> _TASK ITEM_
Please say how many lines in the records below contain the word "computer", giving only the number.

> _DATA EXCERPTS_
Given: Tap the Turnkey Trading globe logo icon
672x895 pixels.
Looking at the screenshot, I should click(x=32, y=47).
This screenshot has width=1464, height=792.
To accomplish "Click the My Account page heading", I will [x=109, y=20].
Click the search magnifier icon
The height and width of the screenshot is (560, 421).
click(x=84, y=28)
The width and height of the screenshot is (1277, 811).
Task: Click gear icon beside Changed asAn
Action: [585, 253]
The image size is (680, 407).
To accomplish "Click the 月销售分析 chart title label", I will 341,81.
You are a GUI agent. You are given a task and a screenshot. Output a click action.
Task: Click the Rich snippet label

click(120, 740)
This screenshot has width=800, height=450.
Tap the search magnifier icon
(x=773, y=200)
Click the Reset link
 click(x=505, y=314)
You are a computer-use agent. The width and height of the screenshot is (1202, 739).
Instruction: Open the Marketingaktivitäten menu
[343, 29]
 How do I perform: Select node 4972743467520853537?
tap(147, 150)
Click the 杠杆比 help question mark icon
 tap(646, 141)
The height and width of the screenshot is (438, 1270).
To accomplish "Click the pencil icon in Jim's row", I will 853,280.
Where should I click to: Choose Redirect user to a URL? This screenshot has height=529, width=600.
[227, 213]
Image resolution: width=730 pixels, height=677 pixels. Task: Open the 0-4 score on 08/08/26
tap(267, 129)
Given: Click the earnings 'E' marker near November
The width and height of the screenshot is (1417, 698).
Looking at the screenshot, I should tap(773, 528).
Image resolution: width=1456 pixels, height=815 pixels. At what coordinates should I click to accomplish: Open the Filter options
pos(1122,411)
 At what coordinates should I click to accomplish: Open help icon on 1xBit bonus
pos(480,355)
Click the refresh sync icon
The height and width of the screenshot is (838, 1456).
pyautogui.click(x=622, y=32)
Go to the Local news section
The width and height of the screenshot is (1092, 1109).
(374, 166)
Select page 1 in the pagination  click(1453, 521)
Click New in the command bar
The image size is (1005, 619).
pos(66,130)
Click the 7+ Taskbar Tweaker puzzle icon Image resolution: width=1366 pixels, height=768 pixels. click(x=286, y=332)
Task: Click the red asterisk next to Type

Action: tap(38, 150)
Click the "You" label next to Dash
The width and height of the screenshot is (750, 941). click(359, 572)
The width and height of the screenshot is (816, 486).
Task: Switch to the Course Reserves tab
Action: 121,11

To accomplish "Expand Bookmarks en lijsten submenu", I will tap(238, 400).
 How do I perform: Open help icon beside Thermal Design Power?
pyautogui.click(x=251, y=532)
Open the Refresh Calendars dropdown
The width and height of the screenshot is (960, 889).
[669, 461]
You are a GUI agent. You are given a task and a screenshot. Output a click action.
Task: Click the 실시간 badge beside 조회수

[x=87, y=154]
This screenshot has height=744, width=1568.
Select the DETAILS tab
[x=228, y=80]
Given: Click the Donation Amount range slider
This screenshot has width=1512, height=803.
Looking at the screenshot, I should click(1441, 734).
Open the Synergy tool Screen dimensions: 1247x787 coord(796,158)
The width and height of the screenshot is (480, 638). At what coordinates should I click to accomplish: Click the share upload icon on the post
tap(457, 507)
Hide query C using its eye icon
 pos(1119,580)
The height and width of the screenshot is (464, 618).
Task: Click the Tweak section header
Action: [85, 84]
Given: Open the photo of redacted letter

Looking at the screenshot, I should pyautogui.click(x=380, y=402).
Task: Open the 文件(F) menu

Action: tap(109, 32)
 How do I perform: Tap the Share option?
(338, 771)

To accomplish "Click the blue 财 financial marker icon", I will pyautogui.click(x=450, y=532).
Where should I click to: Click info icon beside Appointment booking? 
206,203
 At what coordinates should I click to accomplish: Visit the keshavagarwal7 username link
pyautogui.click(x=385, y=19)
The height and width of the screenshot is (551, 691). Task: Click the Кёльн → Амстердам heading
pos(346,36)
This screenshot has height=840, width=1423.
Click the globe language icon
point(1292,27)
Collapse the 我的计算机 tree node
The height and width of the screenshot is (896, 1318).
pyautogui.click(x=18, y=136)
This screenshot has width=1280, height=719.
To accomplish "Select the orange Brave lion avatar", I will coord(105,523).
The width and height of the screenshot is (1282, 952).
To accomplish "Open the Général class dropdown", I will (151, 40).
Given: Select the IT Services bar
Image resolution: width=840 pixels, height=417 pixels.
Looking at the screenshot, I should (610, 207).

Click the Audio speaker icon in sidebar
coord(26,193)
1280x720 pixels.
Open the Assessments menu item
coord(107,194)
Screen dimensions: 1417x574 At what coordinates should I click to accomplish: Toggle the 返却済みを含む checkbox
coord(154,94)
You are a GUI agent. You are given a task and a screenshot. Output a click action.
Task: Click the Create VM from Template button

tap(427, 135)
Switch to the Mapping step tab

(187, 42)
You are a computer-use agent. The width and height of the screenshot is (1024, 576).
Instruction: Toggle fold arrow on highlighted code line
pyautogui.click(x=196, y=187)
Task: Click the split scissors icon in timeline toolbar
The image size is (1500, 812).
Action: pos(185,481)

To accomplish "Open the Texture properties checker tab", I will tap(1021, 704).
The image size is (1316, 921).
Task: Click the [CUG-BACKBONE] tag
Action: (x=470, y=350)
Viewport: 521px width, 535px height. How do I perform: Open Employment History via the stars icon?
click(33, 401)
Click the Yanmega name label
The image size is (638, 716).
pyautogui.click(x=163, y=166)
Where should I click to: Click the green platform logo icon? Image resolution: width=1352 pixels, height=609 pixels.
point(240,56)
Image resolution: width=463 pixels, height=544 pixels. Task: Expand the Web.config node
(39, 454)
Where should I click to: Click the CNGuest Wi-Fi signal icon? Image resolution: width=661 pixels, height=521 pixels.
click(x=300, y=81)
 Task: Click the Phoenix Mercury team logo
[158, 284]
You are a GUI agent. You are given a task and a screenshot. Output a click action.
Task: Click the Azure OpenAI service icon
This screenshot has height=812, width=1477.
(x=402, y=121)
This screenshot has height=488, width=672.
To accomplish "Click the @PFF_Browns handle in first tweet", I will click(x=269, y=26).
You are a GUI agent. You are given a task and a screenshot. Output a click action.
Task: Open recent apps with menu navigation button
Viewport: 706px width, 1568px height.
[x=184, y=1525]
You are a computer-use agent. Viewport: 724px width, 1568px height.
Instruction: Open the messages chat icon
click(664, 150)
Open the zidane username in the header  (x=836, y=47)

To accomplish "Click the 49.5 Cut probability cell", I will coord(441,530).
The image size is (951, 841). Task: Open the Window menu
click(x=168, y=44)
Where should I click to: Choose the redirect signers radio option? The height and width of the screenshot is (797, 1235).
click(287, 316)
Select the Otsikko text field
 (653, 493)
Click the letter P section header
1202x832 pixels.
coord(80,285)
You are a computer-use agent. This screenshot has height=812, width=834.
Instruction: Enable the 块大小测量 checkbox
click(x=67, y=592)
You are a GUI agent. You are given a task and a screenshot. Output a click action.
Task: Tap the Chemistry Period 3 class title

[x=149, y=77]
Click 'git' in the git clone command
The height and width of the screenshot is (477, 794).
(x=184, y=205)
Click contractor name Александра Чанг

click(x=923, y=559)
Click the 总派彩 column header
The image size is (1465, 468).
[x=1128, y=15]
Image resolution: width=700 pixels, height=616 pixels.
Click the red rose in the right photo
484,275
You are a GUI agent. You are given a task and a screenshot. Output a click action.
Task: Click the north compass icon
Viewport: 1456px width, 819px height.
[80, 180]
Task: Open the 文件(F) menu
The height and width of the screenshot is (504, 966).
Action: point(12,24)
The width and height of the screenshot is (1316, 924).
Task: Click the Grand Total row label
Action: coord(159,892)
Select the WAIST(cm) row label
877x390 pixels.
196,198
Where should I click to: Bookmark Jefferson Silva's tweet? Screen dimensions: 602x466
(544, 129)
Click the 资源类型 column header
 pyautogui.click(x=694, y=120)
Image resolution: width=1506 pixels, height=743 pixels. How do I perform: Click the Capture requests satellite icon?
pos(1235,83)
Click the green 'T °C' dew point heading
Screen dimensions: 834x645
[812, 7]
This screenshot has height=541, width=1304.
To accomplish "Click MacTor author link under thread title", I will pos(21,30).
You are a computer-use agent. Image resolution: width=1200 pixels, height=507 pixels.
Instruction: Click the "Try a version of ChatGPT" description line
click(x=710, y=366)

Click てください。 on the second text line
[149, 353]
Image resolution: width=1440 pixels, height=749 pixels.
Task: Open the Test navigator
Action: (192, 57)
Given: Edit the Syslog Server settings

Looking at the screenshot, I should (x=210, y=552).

> _TASK RESULT_
5